Долгое путешествие Вильгельма Беккера
Мой дед Вильгельм Беккер родился в 1929 году в Крыму. Когда ему было десять лет, его отца, учителя математики, арестовали, обвинили в том, что он хочет уничтожить советскую власть и Советский Союз, и расстреляли. В 1941 году, когда началась война с Германией, всех немцев, живущих тогда в Советском Союзе, выгнали из домов, посадили в товарные вагоны и отправили на вечную ссылку куда подальше. И моего деда – ему исполнилось 13 лет, ровно как мне сейчас, – с его матерью тоже отправили. Сперва на Северный Кавказ, а оттуда в Казахстан. Когда Советский Союз кончился и его республики стали отдельными странами, дед со своей единственной дочерью Евой – моей будущей мамой – уехал из Казахстана и больше никогда туда не возвращался. В Крым он тоже не возвращался, потому что в их старом доме давно жили другие люди и ничего уже не осталось от того большого немецкого села.
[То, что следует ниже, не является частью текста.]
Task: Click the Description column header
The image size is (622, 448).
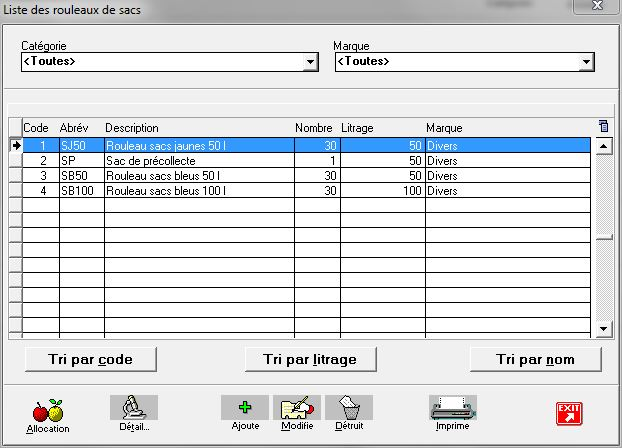Action: (x=196, y=128)
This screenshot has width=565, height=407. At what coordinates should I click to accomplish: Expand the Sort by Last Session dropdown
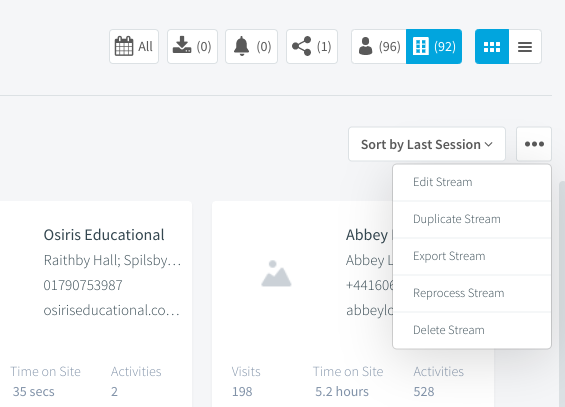427,144
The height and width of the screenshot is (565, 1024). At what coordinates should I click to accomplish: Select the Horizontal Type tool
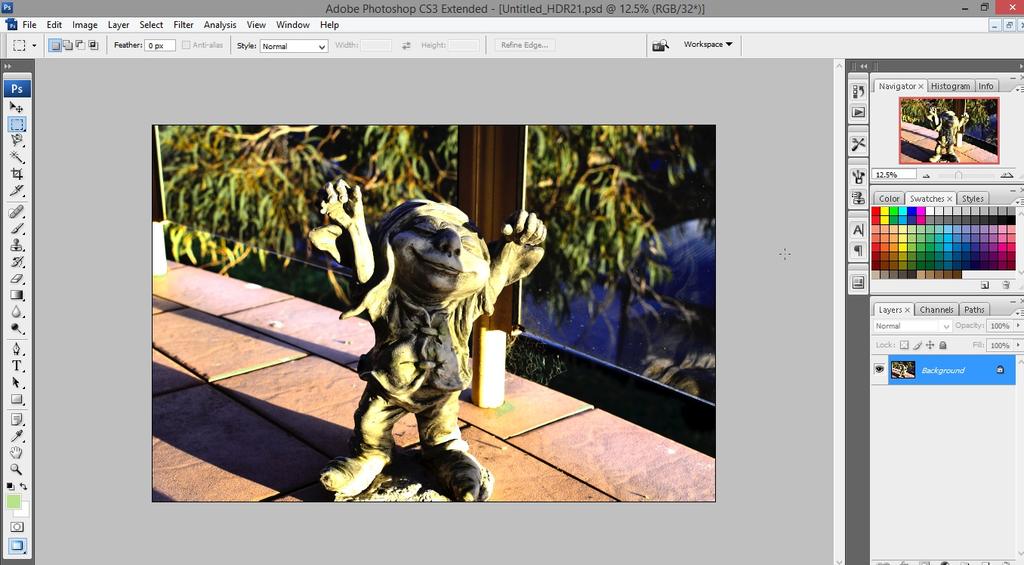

Он доехал до нашей сонной области и остановился тут. Моей маме, когда она с дедом переехала сюда, было 13 лет. Число 13 кружит вокруг меня, как пчелиный рой вокруг Винни-Пуха, и я начинаю подозревать, что это неспроста.
Дед почти ничего не рассказывает о прошлом – иногда он рисует что-то и пишет в тетрадках, а потом рвет свои рисунки и тексты. Моя мать однажды сказала ему, что напиши, мол, книгу. Солженицын написал, Шаламов написал, Герхард Во́льтер написал – «Зону полного покоя», про ссыльных российских немцев в трудовом лагере. И ты тоже напиши, это же история! Он ей ничего не ответил, а мне сказал как-то раз, когда у него была бессонница и он курил на кухне над своими тетрадками, а у меня тоже была бессонница, и я вышел к нему в четыре утра: «У меня получается не книга, а жалоба. Я так не хочу».
Королевские кубки
– Засунь живот в штанину! – загоготал Тимур.
Проклятый Митрофан со своим папашей, это они виноваты. Они купили в спортивном гипермаркете какие-то идиотские комбинезоны для тренировок – четыре штуки. Тоха влезла, Тимур влез, Митрофан влез – он тощий, как шланг, – а я не влез! Ну, только до половины, а выше пояса уже никак. Потому что я жирный бегемот. У бати Митрофана два консервных завода, и он решил стать спонсором нашей секции. Я видел, как он приходил к Шевцову с упакованными в целлофан и перевязанными бело-сине-красной лентой консервами – это у него такой сувенир, тушенка в цветах российского флага. А теперь комбинезоны купил.
– Давай помогу. – Тоха, дымя зажатой в зубах трубкой, встала рядом и принялась натягивать на меня комбинезон.
Тимур приподнял свои солнечные очки и со значением произнес «о-о», а Митрофан вынул айфон и прицелился, чтобы нас сфотографировать. Тут я уже не сдержался и выбил у него айфон из рук.
– Ты чего? – захныкал Митрофан, падая на колени.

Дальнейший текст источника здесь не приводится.